Inscribed on verso of mount, in pen and brown ink, with Richardson's pressmarks, "Zg. 66 / L. 68. / BB. 48. / Zk. / Lz. 50. r".; at lower center, in graphite, "22".
Both studies are after antique sculptures once on the Capitoline hill in Rome. The reclining figure in the foreground representing the river Nile was moved from the Piazza del Quirinale to the Capitoline hill in 1517, subsequently restored and finally placed in its present location in front of the left-hand steps leading up to the Palazzo del Senato in the period 1565 to 1568.1 At the time when the drawing was made it would have been near the Via Corneliorum still on the Quirinal and was thought to represent Bacchus. The head of the horse copied from one of the Dioscuri or Horse Tamers, two well-known antique sculptural groups also in the Piazza del Quirinale; the figure of the man holding him is barely visible since it exists only in the metalpoint underdrawing and not in pen and ink.2
Both sculptures were commonly copied by artists visiting Rome in the fifteenth century. In 1958, Philip Pouncey suggested an “almost Umbrian” origin for the drawing (unpublished opinion recorded in the departmental file), then classified as Florentine, and in 1979 Francis Russell considered it to be by a pupil of Perugino, with whose style it has much in common, or by an artist from his immediate circle.3 It is also noteworthy that Pinturicchio used the figure of the river-gods as a pair for grotesque decorations on the vault in the Palazzo Colonna (formerly Palazzo Giuliano della Rovere), Rome, ca. 1490.4 More recently, Hans-Joachim Eberhardt has attributed the Morgan sheet to Giovanni Maria Falconetto.5
- Bober and Rubinstein 1986, 102, no. 65B–a.

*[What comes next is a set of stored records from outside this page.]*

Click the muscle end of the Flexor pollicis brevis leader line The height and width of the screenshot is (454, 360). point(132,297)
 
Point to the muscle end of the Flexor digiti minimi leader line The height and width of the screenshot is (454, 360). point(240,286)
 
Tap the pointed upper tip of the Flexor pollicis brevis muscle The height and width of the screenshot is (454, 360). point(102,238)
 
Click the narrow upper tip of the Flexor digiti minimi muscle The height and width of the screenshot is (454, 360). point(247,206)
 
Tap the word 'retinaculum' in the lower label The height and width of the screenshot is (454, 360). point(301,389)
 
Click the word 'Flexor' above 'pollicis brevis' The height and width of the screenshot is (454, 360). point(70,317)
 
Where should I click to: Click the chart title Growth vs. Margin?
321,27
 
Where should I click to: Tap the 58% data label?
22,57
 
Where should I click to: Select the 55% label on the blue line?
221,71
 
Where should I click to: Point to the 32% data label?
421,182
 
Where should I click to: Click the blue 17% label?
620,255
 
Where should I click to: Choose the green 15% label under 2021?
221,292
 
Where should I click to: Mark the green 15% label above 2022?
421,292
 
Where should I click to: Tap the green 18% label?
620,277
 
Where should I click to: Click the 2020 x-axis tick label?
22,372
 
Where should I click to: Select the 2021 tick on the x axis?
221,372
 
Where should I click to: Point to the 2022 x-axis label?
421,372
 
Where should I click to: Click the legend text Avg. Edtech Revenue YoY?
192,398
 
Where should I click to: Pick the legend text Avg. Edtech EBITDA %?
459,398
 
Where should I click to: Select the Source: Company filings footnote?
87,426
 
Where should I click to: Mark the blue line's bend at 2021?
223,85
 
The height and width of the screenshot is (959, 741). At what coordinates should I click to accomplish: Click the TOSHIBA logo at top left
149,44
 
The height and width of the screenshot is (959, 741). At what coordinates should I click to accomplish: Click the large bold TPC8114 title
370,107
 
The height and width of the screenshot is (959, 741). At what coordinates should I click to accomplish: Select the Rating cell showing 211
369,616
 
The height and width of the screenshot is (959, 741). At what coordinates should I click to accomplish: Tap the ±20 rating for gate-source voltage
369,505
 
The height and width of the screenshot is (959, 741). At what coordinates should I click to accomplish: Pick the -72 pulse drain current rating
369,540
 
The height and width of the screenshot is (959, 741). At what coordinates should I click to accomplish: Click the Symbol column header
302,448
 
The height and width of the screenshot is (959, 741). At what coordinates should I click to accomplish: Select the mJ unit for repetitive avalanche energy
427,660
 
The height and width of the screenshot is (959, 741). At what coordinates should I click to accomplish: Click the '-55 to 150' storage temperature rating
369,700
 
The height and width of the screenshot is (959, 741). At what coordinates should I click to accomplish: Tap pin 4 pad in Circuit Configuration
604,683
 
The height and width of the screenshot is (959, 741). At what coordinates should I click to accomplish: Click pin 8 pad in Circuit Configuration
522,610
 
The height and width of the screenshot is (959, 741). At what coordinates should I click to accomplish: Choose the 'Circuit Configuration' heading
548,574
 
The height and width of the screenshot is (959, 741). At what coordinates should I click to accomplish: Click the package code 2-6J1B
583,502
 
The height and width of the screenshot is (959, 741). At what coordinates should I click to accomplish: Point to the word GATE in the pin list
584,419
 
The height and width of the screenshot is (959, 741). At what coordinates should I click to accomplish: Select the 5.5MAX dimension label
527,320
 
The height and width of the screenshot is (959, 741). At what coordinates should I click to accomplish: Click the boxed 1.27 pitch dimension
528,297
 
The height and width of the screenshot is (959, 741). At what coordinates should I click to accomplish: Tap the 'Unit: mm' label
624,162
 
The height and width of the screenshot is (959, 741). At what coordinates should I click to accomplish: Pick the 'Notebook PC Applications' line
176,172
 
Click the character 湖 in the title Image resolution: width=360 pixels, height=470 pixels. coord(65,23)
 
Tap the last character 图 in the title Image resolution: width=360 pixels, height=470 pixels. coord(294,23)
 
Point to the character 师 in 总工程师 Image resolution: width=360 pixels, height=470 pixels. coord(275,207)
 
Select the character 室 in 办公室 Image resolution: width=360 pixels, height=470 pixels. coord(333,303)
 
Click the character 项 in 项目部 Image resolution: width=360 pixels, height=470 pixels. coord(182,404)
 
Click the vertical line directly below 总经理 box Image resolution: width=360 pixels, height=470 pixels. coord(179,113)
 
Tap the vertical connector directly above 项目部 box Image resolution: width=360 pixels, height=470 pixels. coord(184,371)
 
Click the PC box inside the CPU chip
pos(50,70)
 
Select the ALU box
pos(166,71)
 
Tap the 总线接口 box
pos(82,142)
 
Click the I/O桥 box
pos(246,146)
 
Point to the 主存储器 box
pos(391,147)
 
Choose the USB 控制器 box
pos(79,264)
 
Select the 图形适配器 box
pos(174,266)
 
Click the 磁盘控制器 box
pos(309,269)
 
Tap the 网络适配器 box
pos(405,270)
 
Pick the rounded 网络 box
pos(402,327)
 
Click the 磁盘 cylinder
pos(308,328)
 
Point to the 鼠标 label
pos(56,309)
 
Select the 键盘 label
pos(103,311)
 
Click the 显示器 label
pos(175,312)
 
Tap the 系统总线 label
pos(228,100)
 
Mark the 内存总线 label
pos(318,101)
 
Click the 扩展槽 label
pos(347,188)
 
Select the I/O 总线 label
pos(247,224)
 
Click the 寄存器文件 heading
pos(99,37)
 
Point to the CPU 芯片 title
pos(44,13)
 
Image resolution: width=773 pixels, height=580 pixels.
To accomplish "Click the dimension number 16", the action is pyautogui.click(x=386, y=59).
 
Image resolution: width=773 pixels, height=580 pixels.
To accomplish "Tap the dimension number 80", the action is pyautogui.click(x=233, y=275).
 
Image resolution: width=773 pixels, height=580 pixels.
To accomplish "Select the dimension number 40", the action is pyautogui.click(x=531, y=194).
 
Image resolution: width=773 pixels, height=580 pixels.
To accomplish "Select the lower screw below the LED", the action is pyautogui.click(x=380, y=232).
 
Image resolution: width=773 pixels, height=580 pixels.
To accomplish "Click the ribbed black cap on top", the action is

- Bober and Rubinstein 1986, 159-60, no. 125.
- For a subsequent publication, see Russell 1986, 193.
- Steinman 1898, 25.
- Verona 2006, 335-36, no. 93.
Selected references: Fairfax Murray 1905-12, 4: no. 5, repr. (as Florentine school); Degenhart and Schmitt 1960, 125-26, under no. 13 (as north Italian, second half of the fifteenth century); Russell 1986, 193 (as circle of Perugino, ca.1480-90); Bober and Rubinstein 1986, 102, no. 65B-a (as Umbrian, late fifteenth century); Nesselrath, in Rome 1988, 216, no. 64 (as Umbrian, second half of fifteenth century); Thielemann 1996, 33; Tonkovich 2005, 158; Verona 2006, 335-36, no. 93 (as Giovanni Maria Falconetto); Morét, 2008, 32 (as Giovanni Maria Falconetto); Bober and Rubinstein 2010, 112, no. 65B-a (as Umbrian, late fifteenth century).
Collection J. Pierpont Morgan : drawings by the old masters formed by C. Fairfax Murray. London : Privately printed, 1905-1912, IV, 5.
Watermark: none visible through lining.
Formerly attributed to Perugino (ca. 1450-1523); Giovanni Maria Falconetto (1468-1535); Florentine School; Davide Ghirlandaio.
Perugino, approximately 1450-1523, Formerly attributed to.
Falconetto, G. M. (Gian Maria), 1468-1535, Formerly attributed to.
Ghirlandaio, Davide, 1452-1525, Formerly attributed to.
Richardson, Jonathan, 1665-1745, former owner.
Rymsdyk, Jan van, active 1750-1788, former owner.
Tighe, William, 1766-1816, former owner.
Murray, Charles Fairfax, 1849-1919, former owner.
Morgan, J. Pierpont (John Pierpont), 1837-1913, former owner.
Morgan, J. P. (John Pierpont), 1867-1943, former owner.